I always seem to find the best stories on blogs, travel blogs specifically. And as I read through the posts, it occurs to me that I need to write one. A travel blog, about my time in Jordan. I need somewhere to spill all this excitement beforehand, because randomly messaging my friends with my latest discovery about Jordan is probably not their idea of a good idea. Especially at 2 am. So, for the next two weeks, this blog becomes the dumping ground for everything that goes through my head about this trip. Be warned, but don't worry. It's just for two weeks.

And while I'm positive that free time is going to be scarce when I'm there, sometime between homework and meals and exploring, I figure I should find time to post. I need to keep my mother calm somehow, because if the only thing she can read about what's going on in Jordan while I'm gone is the news headlines, she'll go mad.

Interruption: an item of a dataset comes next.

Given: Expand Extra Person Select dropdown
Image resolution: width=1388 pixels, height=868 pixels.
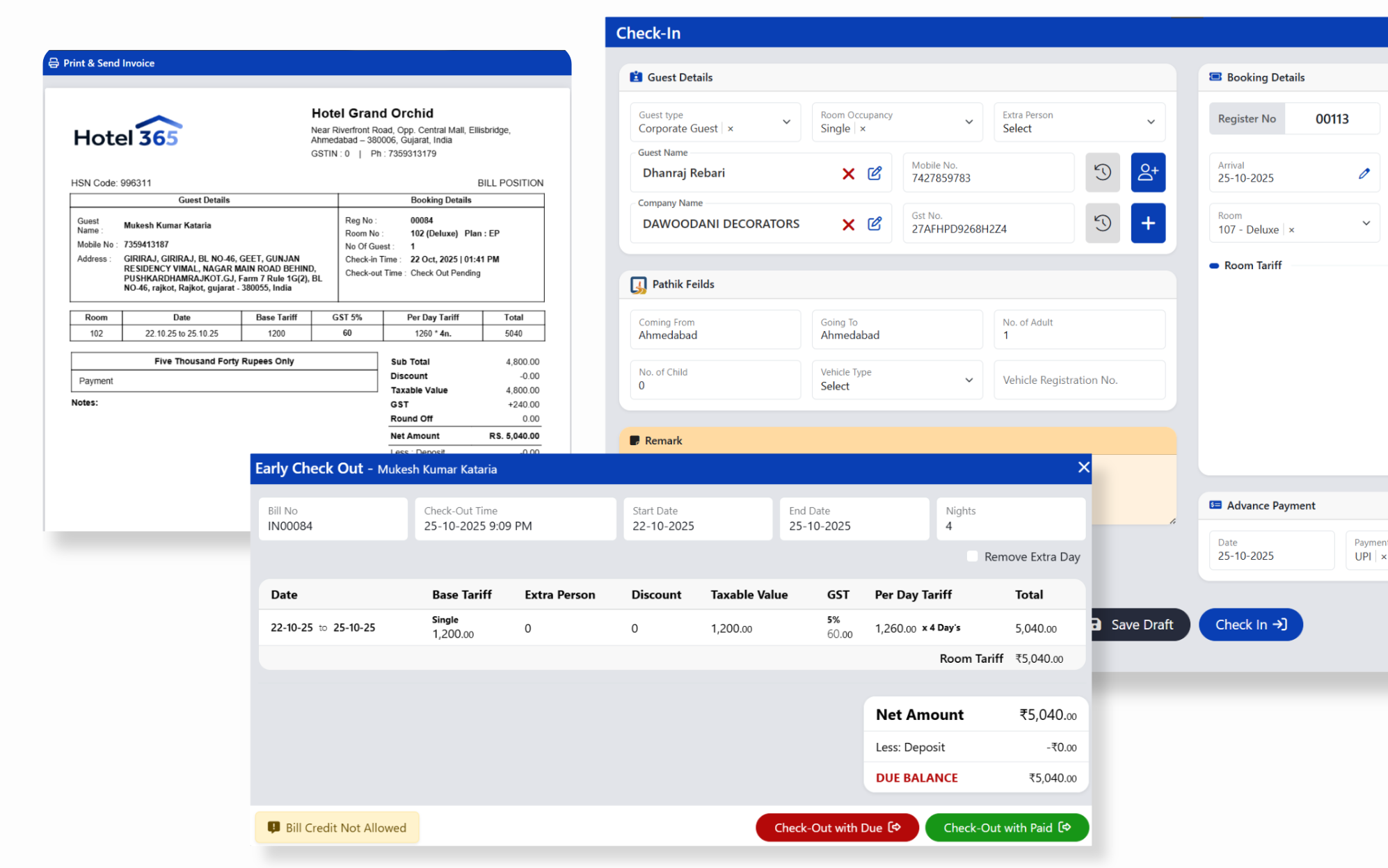Looking at the screenshot, I should click(1151, 122).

And once I'm home, an idea that seems so far off in the future I can't even fathom it, I figure I'll want to remember. I'm going to take pictures - ridiculous amounts of pictures - but that only does so much. If writing can help me remember the little stories, the day-to-day things that made me laugh, or one of what I assume to be many cases of language screw-ups, then it's worth it. And maybe, once I've written everything I could write about my time in Jordan, someone else will stumble upon it, and appreciate the fact that there are indeed stories out there on the internet, not just vague generalizations.